If you have a question, hit me. Gimme all the gory details and we'll see what I can muster.
A couple people have emailed me and I've been too busy to get back to you, but She of the Low Sex Drive, I will be tackling your question. And She of Anal Toying Desires, I will be tackling yours, as well, to the limited extent I feel comfortable. If you actually want a response, email me, don't use the comments, you lazy punks. I'll never get back to you in comments and it'll languish there, unattended to! And it'll be all yer fault.
I've had a whirlwind of a week, mentally and emotionally, and it's settling down now. I think I got a gameplan to Deal, and tomorrow I will begin. Today, I took an incredibly good bike ride around the city and through the Endowment lands, despite the record-breaking heatwave we're having.

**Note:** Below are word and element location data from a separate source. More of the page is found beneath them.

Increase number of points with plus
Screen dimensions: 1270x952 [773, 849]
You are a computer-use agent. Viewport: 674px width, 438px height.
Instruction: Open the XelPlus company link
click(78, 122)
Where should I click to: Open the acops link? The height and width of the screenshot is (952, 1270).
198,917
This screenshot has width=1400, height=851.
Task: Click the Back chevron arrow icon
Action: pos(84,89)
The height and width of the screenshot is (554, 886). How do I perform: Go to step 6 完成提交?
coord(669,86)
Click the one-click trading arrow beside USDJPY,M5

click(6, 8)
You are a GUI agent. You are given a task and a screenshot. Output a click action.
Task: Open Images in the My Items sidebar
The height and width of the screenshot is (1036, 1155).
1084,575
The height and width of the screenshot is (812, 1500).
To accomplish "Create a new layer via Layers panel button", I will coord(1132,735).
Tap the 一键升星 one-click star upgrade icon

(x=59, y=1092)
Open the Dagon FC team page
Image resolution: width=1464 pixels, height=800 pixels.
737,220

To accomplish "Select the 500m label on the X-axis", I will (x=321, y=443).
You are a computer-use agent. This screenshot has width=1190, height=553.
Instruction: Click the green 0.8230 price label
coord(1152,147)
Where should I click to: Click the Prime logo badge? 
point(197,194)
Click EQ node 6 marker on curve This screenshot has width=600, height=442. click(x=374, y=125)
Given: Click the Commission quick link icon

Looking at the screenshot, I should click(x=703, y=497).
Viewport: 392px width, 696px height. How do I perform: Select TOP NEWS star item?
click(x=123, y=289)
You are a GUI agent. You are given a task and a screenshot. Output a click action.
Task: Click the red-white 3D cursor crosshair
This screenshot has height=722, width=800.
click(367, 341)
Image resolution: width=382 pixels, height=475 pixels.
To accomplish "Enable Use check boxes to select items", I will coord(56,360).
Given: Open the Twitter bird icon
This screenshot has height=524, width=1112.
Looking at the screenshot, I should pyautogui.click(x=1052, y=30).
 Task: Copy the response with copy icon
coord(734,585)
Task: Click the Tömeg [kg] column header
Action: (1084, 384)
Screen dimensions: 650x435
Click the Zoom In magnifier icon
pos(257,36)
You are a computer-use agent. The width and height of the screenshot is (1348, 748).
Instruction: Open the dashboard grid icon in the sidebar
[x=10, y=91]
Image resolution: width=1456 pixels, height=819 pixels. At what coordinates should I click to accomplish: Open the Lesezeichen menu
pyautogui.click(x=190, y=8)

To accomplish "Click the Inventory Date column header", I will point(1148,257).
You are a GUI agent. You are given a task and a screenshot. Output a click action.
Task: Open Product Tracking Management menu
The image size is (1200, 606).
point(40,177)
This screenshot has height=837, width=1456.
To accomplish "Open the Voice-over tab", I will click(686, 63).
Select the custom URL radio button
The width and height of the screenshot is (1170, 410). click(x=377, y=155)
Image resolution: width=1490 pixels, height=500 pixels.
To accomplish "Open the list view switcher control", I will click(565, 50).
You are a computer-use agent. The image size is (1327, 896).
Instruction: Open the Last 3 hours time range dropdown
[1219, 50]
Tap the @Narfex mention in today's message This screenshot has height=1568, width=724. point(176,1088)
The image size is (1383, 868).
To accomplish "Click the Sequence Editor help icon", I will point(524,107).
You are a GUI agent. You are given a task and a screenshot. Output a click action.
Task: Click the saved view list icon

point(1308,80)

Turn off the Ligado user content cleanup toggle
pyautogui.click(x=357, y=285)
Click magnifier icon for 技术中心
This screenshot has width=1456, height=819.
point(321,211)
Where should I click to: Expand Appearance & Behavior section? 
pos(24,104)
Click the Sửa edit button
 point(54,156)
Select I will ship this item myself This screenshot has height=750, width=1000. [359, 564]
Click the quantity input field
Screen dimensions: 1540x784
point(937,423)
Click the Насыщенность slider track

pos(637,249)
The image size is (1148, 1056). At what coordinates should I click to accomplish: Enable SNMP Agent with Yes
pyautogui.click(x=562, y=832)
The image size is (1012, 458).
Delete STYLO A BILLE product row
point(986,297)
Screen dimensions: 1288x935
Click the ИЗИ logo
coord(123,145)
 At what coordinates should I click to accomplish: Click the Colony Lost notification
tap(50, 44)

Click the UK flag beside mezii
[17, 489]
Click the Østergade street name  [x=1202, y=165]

Now I'm off to bed so I can have an early morning ride to beat the heat, so I can replenish energy in hopes of an evening mid-week dirty s-e-x encounter with this beefy Eastside guy I've been hookin' up with... provided his evil arch-nemesis The Office doesn't exact mind-controlling powers to once again force him into overtime.
Okay, everyone, turn on your brainwaves. Let's overpower the evil arch-nemesis, The Office, with our collective neurojuices! We shall overcome! Better yet, we shall come! Okay, well, maybe not collectively, but coming sounds like a nice goal. C'mon, we all need more sex, less overtime. I mean, my god, it's been six days already! The horror, the horror! Sex me up and watch me go.
(Don't you ever wonder how you went those months and/or years without sex whenever you're finally getting it? I had a friend who always said sex was an aphrodisiac. The more you have it, the more you want it. Too true.)
And to the guy who wrote to me about his fetish with angora, I mean... C'mon, couldn't you have, oh, I don't know, written an introduction instead of just jumping right into telling me about how you've been gotten off via angora? It's the literary version of foreplay. Try it. You'll like it. C'mon, people, don't just dump this shit on me. Make small talk and be friendly before you tell me your dirty lil' whorey secrets! It's officially Cunting protocol! Small talk must be had! Puff me up and stroke my ego, or at the very least, a "Hi, Steff, I thought I'd share this with you..." would be nice.
I'm sure angora does indeed, however, feel nice on a penis when a woman's going down on you and decides to stroke your cock in between the angora-ish goodness of her boobies. That's why they charge so much for the sweaters, and I'm sure more than a few guys reading this are bitter it's summer and their wives will be looking at them oddly if they saunter in with a gift of an angora sweater, all spontaneous-like.
(And, of course, Angora had to mention this, as well, in the same mail. I don't get the whole "that penis deserves to be in prison!" chastity devices. I'm old-fashioned, I think penises deserve freedom, since they've bloody well earned it, in my books. But, then again, hey, if it's good enough for Shakespeare,* it must be good enough for everyone, or, then again, practically everyone dies in MacBeth, so... maybe the guy had some repressed anger after all.)
*Apparently the bard himself wore a chastity belt from time to time, but I can't find evidence of it. I was told of it years and years back. Sure wrote about them enough, though. The chastity belts date as far back as 1405, for the curious out there.